You can find more about Bill at http://www.fastcompany.com/magazine/17/genius.html

I particularly like this observation:

Artists are by nature entrepreneurs, they’re just not called that,” Strickland says. “They have the ability to visualize something that doesn’t exist, to look at a canvas and see a painting. Entrepreneurs do that. That’s what makes them different from businesspeople. Businesspeople are essentially administrators. Entrepreneurs are by definition visionaries. Entrepreneurs and artists are interchangeable in many ways. The hip companies know that.”

Thoughts on Strangler Applications

Posted by andy in : Agile,Teams on May 12, 2005. There are no responses »

Some time ago Chris Stevenson and I wrote about our experience working on a legacy application.  Martin Fowler liked our approach and decided to call it a Strangler Application.

Brian Marick includes it in his recent blog discussion about the different approaches to dealing with legacy code.

I have been thinking about this a lot lately.  I have been working with a client where a strangler application would have been a good solution.  It was an almost repeat scenario from when we first applied the Strangler Application approach to a legacy financial trading system.

One of the key aspects of the original project is that we left the legacy application alone.  The legacy application was still maintained by the original team. A new team completed the replacement strangler application.  The rationale behind this was that the original team had repeatedly failed to address the legacy problems and was holding back the business.  A key problem was the team itself. The team appeared incapable of coming up with an alternative solution, but management did not want to change the team as they were the only people who knew how the legacy application worked.

The new client rejected the approach

We can’t do that! There is no way we can get the budget for two teams

Asking for more money in this way highlights the problems of the original team and the fact that the project management do not know how to fix the original team (and have not addressed it before).

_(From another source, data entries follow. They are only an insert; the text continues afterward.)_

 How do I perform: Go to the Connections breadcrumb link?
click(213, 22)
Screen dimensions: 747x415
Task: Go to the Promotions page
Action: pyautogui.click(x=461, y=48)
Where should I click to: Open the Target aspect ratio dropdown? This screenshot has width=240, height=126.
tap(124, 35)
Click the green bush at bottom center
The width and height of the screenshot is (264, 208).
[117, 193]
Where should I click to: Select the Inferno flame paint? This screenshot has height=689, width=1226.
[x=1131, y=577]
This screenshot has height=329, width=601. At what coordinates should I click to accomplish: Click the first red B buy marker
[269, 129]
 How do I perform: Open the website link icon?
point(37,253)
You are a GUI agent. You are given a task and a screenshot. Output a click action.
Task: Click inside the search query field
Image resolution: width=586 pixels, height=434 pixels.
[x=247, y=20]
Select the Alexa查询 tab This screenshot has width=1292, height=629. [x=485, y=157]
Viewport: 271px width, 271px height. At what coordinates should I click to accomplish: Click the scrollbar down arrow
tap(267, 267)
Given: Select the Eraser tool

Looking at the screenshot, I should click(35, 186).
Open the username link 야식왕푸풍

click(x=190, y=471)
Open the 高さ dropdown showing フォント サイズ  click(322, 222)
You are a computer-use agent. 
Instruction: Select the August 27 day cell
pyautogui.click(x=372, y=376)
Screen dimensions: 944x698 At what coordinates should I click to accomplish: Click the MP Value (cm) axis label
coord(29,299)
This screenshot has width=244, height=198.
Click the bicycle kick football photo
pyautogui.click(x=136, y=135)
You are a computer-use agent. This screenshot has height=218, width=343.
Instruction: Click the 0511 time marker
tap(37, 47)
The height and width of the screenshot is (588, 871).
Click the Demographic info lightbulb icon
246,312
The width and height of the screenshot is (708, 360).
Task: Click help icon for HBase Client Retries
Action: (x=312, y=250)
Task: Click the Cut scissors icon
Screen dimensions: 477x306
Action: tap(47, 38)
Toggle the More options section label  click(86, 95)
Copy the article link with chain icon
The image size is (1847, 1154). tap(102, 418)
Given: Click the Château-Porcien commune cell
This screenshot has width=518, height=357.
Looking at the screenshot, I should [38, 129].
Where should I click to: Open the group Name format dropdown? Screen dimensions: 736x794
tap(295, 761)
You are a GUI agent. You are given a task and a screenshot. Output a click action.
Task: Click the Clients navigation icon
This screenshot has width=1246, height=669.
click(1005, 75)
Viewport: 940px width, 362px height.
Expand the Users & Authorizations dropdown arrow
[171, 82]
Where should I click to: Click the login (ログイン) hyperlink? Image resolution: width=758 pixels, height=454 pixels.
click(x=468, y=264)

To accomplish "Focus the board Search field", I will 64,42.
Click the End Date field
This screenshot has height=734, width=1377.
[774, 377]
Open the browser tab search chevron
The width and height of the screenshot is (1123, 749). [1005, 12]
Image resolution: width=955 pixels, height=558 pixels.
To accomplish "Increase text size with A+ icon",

I now realise a critical success factor of the original project was the way the Project Manager hid the cost of the strangler application by associating it against a different project that had spare cash available.

This is a real barrier to applying these ideas in this situation. I wish I knew an alternative way to make this happen (any thoughts on this would be welcome!).

Thinking in an Agile way

Posted by andy in : Software,Teams on March 1, 2005. There are no responses »

Continuing on the theme of breaking the self imposed rules I heard a wonderful story about a team working in an environment that involved a customer requirement to provide an audit trail of all project design decisions.

This was a real rule.

Many teams would interpret this as a requirement to have lots of heavy documentation and associated traceability. This would have been a self imposed rule.

This team solved the requirement in a wonderfully low energy way. They simply attached a long roll of brown butcher’s paper around the room. Whenever people on the team made a decision, they made a note of it on the paper, dated it and signed it. This acted as a short term information radiator of team decisions. Once it was full, they rolled it up, marked it with the date range and filled in it the corner of the room.

The auditor loved it as it was quick and easy to see what was happening over time.

Real Rules vs Self Imposed Rules

Posted by andy in : Software,Teams on February 23, 2005. There are no responses »

I had an interesting conversation while running an agile training course with Alistair Cockburn. He has a common theme running through his books – that agile is cheating legally to win.

When you explain Agile to people you often get the response, “but that’s cheating!”

Our conversation with the class was about which rules are real rules (i.e. those imposed by the customer, or legal bodies) and which rules are ones the teams have imposed on themselves without realising it? When you run a retrospective on your process, you are trying to find ways of making things better (which rules you can break legally!).

When you start thinking in terms of real rules and self imposed rules it really opens up opportunities. Try it as let me know how it goes.